ACTION ITEM
Search the data for the string "will" and gather each line it is in.
━━━━━━━━━━
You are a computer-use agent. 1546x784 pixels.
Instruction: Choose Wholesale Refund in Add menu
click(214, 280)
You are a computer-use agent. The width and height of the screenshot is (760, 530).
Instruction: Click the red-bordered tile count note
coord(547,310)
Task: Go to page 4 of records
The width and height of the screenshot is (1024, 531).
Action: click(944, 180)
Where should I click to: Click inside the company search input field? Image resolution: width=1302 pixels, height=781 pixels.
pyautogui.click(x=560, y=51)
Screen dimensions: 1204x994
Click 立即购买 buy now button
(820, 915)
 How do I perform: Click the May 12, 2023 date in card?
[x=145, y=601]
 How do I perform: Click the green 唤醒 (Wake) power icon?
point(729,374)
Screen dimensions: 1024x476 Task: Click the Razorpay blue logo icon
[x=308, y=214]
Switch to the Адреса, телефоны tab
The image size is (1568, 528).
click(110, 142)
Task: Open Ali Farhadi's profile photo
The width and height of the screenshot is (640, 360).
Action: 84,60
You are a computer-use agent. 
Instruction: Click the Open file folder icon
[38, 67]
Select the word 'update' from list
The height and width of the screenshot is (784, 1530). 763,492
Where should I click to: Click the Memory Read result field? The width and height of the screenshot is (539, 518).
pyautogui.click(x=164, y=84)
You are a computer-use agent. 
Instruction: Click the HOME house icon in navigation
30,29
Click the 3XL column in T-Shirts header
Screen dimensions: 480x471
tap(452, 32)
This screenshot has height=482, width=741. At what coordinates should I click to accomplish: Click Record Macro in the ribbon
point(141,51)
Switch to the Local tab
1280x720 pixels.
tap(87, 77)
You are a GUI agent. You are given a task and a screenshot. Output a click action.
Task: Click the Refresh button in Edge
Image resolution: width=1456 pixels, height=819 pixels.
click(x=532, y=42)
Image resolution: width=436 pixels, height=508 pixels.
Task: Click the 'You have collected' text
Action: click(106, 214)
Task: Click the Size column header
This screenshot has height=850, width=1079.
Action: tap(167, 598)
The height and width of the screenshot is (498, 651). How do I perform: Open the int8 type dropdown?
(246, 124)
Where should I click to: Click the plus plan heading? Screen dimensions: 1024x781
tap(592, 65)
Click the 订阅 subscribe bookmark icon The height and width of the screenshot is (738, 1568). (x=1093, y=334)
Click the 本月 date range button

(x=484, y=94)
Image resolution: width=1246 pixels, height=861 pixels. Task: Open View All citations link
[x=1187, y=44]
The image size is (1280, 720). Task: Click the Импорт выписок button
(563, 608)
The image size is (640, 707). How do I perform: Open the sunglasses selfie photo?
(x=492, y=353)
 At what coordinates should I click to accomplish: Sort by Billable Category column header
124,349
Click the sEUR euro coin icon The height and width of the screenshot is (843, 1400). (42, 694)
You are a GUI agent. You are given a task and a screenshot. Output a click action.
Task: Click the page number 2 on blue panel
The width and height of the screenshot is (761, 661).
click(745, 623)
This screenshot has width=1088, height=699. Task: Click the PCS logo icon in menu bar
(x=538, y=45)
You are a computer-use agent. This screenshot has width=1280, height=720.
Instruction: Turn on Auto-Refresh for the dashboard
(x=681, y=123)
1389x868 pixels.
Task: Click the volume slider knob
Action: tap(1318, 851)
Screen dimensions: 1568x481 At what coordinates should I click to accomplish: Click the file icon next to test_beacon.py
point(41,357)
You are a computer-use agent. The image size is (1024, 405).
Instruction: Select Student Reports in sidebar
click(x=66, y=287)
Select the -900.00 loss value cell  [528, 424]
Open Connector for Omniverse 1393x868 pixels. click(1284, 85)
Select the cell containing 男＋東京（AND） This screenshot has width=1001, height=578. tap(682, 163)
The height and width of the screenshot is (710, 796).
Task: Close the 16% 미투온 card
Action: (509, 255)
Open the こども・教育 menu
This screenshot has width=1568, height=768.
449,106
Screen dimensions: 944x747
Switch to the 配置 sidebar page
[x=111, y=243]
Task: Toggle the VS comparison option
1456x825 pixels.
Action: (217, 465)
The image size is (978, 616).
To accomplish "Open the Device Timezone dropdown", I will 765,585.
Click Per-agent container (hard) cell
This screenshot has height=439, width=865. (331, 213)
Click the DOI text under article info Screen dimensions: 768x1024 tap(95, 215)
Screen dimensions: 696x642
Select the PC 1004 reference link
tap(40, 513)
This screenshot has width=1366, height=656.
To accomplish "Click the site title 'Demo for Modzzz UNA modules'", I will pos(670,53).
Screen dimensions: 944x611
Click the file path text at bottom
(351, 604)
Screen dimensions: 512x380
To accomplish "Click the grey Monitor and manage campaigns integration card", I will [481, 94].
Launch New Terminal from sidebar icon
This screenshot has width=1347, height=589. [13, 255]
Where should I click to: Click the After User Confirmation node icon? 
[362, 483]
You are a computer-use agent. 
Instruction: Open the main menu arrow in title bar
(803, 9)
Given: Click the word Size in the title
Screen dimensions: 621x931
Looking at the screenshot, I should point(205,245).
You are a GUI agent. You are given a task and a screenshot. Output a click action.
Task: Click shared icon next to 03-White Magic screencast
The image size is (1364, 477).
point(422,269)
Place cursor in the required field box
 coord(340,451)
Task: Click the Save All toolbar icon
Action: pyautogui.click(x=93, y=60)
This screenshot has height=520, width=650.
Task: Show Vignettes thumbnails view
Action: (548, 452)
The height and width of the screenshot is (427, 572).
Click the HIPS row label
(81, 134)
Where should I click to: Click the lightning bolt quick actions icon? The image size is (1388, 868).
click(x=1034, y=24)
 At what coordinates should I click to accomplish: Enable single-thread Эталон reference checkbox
━━━━━━━━━━
ANSWER SECTION
To accomplish "Open the Device Timezone dropdown", I will 765,585.
To accomplish "Click the site title 'Demo for Modzzz UNA modules'", I will pos(670,53).
To accomplish "Click the grey Monitor and manage campaigns integration card", I will [481, 94].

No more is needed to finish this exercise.